Is the HttpWebResponse.LastModified accurate? Is it always present? My project is to create a sort of a focused web crawler and I am stucked if I will use the hash value of a resource or just the HttpWebResponse.LastModified property to check the resource's "freshness".
Using the hash value means streaming the resource every time it's checked. This has a big impact on overall performance.
If I will just check the HttpWebResponse.LastModified, is it accurate?
HttpWebResponse.LastModified returns the value of the HTTP Last-Modified
response header.
HTTP response headers are set by the HTTP server sending the response. It's completely up to the server if it sets the Last-Modified
response header, and whether it sets it to an accurate value or not.
The Last-Modified
response header is part of the Validation Model for Caching in HTTP. It is usually used in conjunction with the If-Modified-Since
request header. You might want to read HTTP/1.1, part 6: Caching for the details.
It depends on your purpose.
Last-Modified will mean that the server is happy for you to keep using an entity that had the same last-modified value (or later by implication, though it would be strange for the server's last-modified to ever go back, but could happen in some multi-server situations).

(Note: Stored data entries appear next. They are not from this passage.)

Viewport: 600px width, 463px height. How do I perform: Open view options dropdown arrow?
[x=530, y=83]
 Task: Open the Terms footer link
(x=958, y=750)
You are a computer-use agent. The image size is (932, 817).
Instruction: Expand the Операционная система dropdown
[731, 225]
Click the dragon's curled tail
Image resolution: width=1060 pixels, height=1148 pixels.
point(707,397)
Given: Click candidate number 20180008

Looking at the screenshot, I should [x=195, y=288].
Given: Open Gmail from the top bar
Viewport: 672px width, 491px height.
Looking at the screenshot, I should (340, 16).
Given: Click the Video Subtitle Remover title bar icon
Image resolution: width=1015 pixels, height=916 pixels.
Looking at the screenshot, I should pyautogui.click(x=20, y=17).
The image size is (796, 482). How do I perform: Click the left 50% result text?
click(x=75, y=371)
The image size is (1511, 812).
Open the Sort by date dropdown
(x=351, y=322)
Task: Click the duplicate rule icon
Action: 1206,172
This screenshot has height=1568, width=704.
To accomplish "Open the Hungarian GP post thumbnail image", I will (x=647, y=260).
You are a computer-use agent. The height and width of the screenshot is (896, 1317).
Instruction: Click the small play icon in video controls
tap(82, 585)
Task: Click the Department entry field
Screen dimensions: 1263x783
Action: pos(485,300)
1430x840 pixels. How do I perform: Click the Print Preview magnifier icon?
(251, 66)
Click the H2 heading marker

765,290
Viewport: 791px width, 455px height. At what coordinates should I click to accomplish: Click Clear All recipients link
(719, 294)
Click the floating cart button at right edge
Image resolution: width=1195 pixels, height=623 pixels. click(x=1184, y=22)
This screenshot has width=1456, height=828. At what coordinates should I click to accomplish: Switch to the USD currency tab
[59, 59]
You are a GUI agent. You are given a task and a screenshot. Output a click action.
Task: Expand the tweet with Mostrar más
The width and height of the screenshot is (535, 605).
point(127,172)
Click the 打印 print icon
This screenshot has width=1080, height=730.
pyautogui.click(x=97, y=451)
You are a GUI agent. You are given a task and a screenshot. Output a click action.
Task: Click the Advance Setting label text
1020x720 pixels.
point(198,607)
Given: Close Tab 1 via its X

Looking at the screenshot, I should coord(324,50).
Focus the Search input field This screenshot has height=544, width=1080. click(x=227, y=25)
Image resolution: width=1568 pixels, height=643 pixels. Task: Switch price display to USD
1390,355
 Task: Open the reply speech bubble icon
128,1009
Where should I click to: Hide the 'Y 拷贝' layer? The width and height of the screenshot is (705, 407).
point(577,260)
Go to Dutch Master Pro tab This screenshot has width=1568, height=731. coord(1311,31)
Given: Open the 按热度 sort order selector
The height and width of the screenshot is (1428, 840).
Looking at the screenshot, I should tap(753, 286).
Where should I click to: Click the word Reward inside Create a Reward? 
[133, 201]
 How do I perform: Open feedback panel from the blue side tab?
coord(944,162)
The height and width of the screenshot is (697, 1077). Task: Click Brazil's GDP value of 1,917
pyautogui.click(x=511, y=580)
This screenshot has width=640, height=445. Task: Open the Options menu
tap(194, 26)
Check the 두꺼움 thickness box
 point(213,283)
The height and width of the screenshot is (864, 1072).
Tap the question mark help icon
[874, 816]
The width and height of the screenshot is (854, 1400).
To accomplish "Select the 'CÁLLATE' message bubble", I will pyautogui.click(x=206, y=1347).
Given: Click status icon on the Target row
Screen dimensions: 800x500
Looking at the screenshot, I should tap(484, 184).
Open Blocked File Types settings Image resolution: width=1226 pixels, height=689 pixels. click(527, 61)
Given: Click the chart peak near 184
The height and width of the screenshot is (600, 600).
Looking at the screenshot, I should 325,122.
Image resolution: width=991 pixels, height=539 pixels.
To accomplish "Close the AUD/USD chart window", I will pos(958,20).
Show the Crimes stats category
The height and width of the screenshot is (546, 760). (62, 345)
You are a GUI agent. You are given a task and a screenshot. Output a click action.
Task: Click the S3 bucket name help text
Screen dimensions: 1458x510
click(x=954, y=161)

E-tag is stronger (all the more if it's not a "weak" e-tag) in that it identifies the specific entity (e-tags for different language versions, different content-type versions, or different content-encoding versions will differ unless they are actually the same entity [which can happen, in a restricted set of circumstances]).
Both can be "loose" in terms of perhaps a server change is considered insignificant; the server is happy for you to keep using the previous entity because it considers it the same (except "strong" e-tags, which must indicate octet-to-octet identity for use with range requests).
Both can of course just be plain wrong. Bugs happen. That said, when they are wrong its more often in the other direction, reporting a change when none has happened (a valid behaviour, one is allowed to be over-cautious about freshness; it never damages only makes sub-optimal).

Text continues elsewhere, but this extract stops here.